O Mário deu uma grande gargalhada. "Pois sim! E o único que sabe fazer a preguiça! De tudo isso ela dá lições. Não perca a oportunidade de compra!" E o moleque tinha razão.

"Me dá em 50 cacaus."

"Cacaus?"

"Não foi você que falou em civilização tropical?"

"Então 200."

"O que é isso? 100."

"150. A preguiça não é barata."

"100! Nem um cacau a mais!"

"Então não vendo não. Vou continuar tomando conta da preguiça."

Macunaíma, muito aborrecido, proferiu uma das favoritas de sua coleção de palavras-feias. Fingiu indiferença e se foi embora. Mas escondeu-se detrás de um poste de luz e esperou que o Mário saisse. Depois foi correndo correndo até onde pendurava a preguiça, já com farta fome, e tirou sua zarabatana. "Fácil que nem pescar com cunambi," disse o herói.

Deu na preguiça, preguiça caiu. Mas, deitada na rua, ela não morreu não, ela crescia e crescia até se tornar o Ai-Pódole, Pai das Preguiças. Ficou do tamanho de um prédio, de garras enormes, rabo como um trem, uma preguiça pré-histórica! Agitou o rabo derrubou um bonde cheio de italianos, alemães, japoneses, bolivianos, espanhóis, libaneses, nordestinos e um caboclo todos numa confusão de pernas pro ar no meio da rua.

Macunaíma ficou estarrecido. Berrou pelo moleque, "Mário! Mário! Olha só a maldição que você fez! Grandíssima bobagem sua civilização tropical!"

Mas o Mário lá estava entre a humanidade oceânica. Respondeu, "De jeito nenhum! O senhor robou, agora a preguiça é do senhor!" E o moleque Mário se foi embora pra fazenda de um amigo em Araraquara, se deitar numa rede compor rapsódia.

Macunaíma olhou pro animal descomunal e coçou a cabeça. "Ai, que preguiça!"

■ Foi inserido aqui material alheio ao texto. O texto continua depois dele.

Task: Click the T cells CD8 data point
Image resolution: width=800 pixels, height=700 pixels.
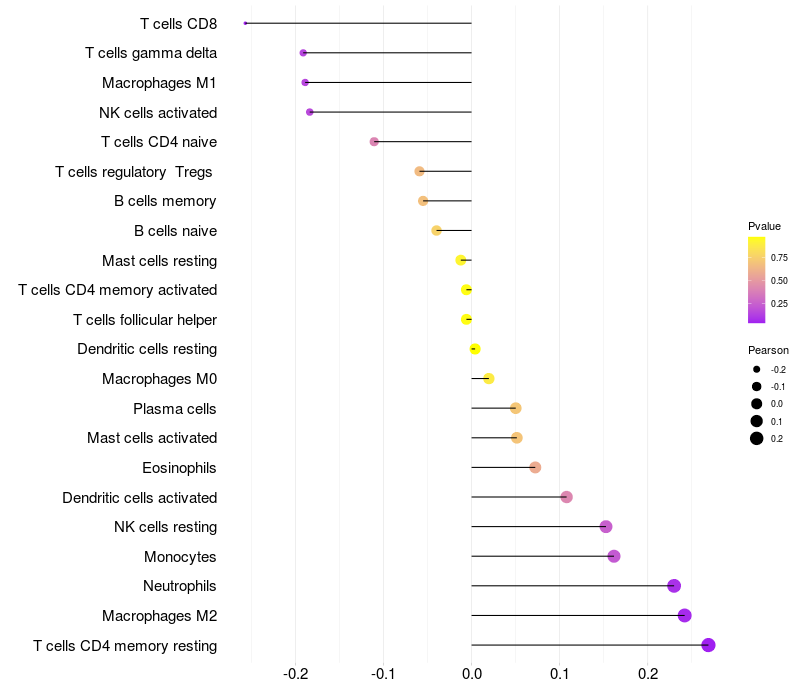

No meio do pavor dos transeuntes e o caos vial apareceram Maanape e Jiguê na procura do herói. No entanto o Ai-Pódole comia tranqüilamente as flores do balcão do sétimo andar do Hotel Versailles.

Falou Maanape. "'Ta vendo, irmão? Essa sua preguiça já cresceu demais." E jogou na ponta da garra do Ai-Pódole um pó mágico que preparasse.

O Ai-Pódole, de supetão, encolheu e encolheu e ia se encolhendo até ficar a preguicinha que vendia o moleque. Maanape era feiticeiro. Então recolheu a preguiça da rua e levou pro Ibirapuera.

Falou um italiano, "São Paulo é uma barbaria."

Falou um alemão: "Os brasileiros são bárbaros."

Porém Macunaíma não agüentou e gritou, mãos nas costas, pros paulistas de todas as cores e de todos os tamanhos, "A preguiça é essencial para uma civilização tropical como a nossa!"

A multidão apupou e se dispersou pro banco, mercado, correio, armazém.

Macunaíma ficou zombado. Fez rede da bandeira paulista no balcão do Hotel Versailles, se deitou, e começou a mijar quente nos pedestres lá embaixo.

Jiguê, faminto, foi caçar anta à beira do Tietê. Jiguê era muito bobo mesmo.